*Data provided*.
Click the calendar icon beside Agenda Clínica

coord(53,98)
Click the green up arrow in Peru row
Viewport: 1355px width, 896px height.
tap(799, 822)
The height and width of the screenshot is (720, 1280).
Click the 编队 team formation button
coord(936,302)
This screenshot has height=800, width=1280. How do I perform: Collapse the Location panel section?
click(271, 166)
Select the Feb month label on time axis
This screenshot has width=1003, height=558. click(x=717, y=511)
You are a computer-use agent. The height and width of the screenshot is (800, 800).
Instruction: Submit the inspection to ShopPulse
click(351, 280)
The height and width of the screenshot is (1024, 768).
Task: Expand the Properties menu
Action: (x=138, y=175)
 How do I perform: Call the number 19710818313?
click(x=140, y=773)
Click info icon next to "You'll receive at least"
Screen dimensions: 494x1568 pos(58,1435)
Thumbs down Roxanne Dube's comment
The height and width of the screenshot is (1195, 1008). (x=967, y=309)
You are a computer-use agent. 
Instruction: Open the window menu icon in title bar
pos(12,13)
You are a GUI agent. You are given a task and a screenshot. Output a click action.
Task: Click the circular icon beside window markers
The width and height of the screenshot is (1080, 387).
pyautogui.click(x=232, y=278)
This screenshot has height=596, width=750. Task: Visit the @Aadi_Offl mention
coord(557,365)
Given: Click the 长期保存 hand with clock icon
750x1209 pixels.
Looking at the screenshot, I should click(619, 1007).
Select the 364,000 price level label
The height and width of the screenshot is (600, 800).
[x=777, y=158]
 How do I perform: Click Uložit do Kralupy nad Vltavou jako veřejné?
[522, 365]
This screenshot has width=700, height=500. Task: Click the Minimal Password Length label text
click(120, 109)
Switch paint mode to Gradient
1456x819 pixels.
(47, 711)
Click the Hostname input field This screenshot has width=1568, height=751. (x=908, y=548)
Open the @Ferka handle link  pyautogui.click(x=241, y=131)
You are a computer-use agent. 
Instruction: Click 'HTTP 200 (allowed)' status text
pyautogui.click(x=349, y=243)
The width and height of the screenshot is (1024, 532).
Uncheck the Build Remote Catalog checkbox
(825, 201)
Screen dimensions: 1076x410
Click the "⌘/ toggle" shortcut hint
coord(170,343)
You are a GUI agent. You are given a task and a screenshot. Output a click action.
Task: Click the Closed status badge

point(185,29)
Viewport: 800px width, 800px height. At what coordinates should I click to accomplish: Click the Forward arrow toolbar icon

*Problem to solve*. Every record shown above should be set down again exactly.

*Your solution*.
Click the calendar icon beside Agenda Clínica

coord(53,98)
Click the green up arrow in Peru row
Viewport: 1355px width, 896px height.
tap(799, 822)
The height and width of the screenshot is (720, 1280).
Click the 编队 team formation button
coord(936,302)
This screenshot has height=800, width=1280. How do I perform: Collapse the Location panel section?
click(271, 166)
Select the Feb month label on time axis
This screenshot has width=1003, height=558. click(x=717, y=511)
You are a computer-use agent. The height and width of the screenshot is (800, 800).
Instruction: Submit the inspection to ShopPulse
click(351, 280)
The height and width of the screenshot is (1024, 768).
Task: Expand the Properties menu
Action: (x=138, y=175)
 How do I perform: Call the number 19710818313?
click(x=140, y=773)
Click info icon next to "You'll receive at least"
Screen dimensions: 494x1568 pos(58,1435)
Thumbs down Roxanne Dube's comment
The height and width of the screenshot is (1195, 1008). (x=967, y=309)
You are a computer-use agent. 
Instruction: Open the window menu icon in title bar
pos(12,13)
You are a GUI agent. You are given a task and a screenshot. Output a click action.
Task: Click the circular icon beside window markers
The width and height of the screenshot is (1080, 387).
pyautogui.click(x=232, y=278)
This screenshot has height=596, width=750. Task: Visit the @Aadi_Offl mention
coord(557,365)
Given: Click the 长期保存 hand with clock icon
750x1209 pixels.
Looking at the screenshot, I should click(619, 1007).
Select the 364,000 price level label
The height and width of the screenshot is (600, 800).
[x=777, y=158]
 How do I perform: Click Uložit do Kralupy nad Vltavou jako veřejné?
[522, 365]
This screenshot has width=700, height=500. Task: Click the Minimal Password Length label text
click(120, 109)
Switch paint mode to Gradient
1456x819 pixels.
(47, 711)
Click the Hostname input field This screenshot has width=1568, height=751. (x=908, y=548)
Open the @Ferka handle link  pyautogui.click(x=241, y=131)
You are a computer-use agent. 
Instruction: Click 'HTTP 200 (allowed)' status text
pyautogui.click(x=349, y=243)
The width and height of the screenshot is (1024, 532).
Uncheck the Build Remote Catalog checkbox
(825, 201)
Screen dimensions: 1076x410
Click the "⌘/ toggle" shortcut hint
coord(170,343)
You are a GUI agent. You are given a task and a screenshot. Output a click action.
Task: Click the Closed status badge

point(185,29)
Viewport: 800px width, 800px height. At what coordinates should I click to accomplish: Click the Forward arrow toolbar icon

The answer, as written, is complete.